By Sjoerd Kloosterhuis & Madelon van Schie

Now that the effects of climate change can no longer be denied, the majority of environmental scientists agree that new socio-economic models are needed to design our lives. Reality will probably even force us to accept that progress has its limits, at least if we see progress only as economic growth. “When it comes to a major shift in paradigm like this, academics state that it is not so much about a different direction for organisations and society, but about a fundamentally different way of thinking, about our political and health care systems, labour relations and education, about financial systems, about doing business and living together.”

Even though Milena Bonilla does not actively look for new socio-economic models in her work, many of her works of art do explore this field. Nature, history, science, literature, education, the mass media – these are all topics regularly covered in Bonilla’s videos, installations and drawings. This visual artist strongly emphasizes the power of both language and historical processes in her work. She looks for the real meaning that the documents she studies represent, and after that she investigates how they have influenced our view of reality. Bonilla does not primarily focus on finding the truth. In the first place, her work explores the political complexities between people, language and non-human creatures. The work aims to identify the cracks that these interactions have left behind in silence. Cracks caused by pre-programmed points of view and logic. Cracks that have often resulted in a rather different opinion of the general public compared to the facts of reality.

The video installation An Enchanted Forest (2013-2014), tells us the fascinating story about a group of red reindeer that lived in the Bohemian Forest until the beginning of the Cold War – a forested area stretching from Germany to the Czech Republic. The Iron Curtain divided the forest into two parts, creating two separate herds divided by an area of no man’s land. When the Wall came down in 1989 this did not change. Even though the fence was removed and the animals were able to move freely into each other’s territories, scientists found that the female red reindeer did not cross the border. Even after a few years this still had not changed.

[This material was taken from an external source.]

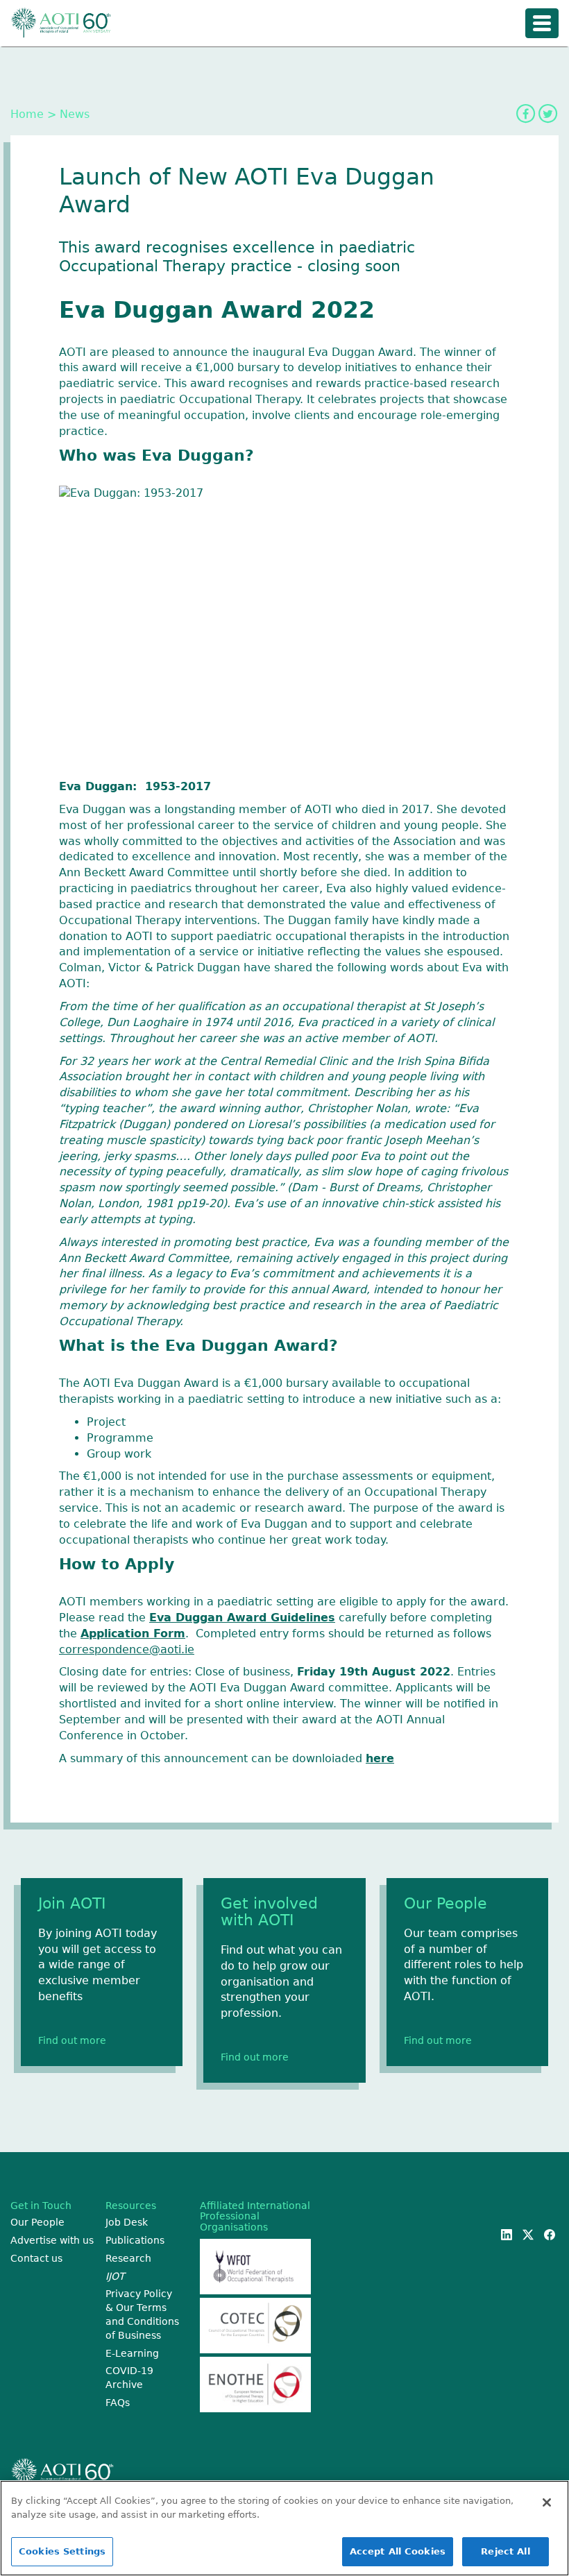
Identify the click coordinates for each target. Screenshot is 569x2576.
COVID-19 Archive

The photographs and the sculpture in this installation show both the Bohemian Forest itself and the fixed routes that the reindeer take in the area of no man’s land, revealing the various aspects of this extraordinary natural area to the visitor. This installation plays with reality and fiction. Two stories, one about a group of anarchists moving into the forest and the one about the two separate herds of reindeer are used to address the themes of control of territory, bio politics, geopolitics and pacific resistance.

It remains a mystery why the animals do not cross the border. The installation does not attempt to provide an answer. The video is more about revealing the unintended and, in this case, positive effect of the Cold War. The fact that there were no people living in this area, allowed animals and plants to live and develop without being disturbed, resulting in a unique natural habitat. However, do these two herds of red reindeer really exist? Or are they a myth created by Bonilla after all?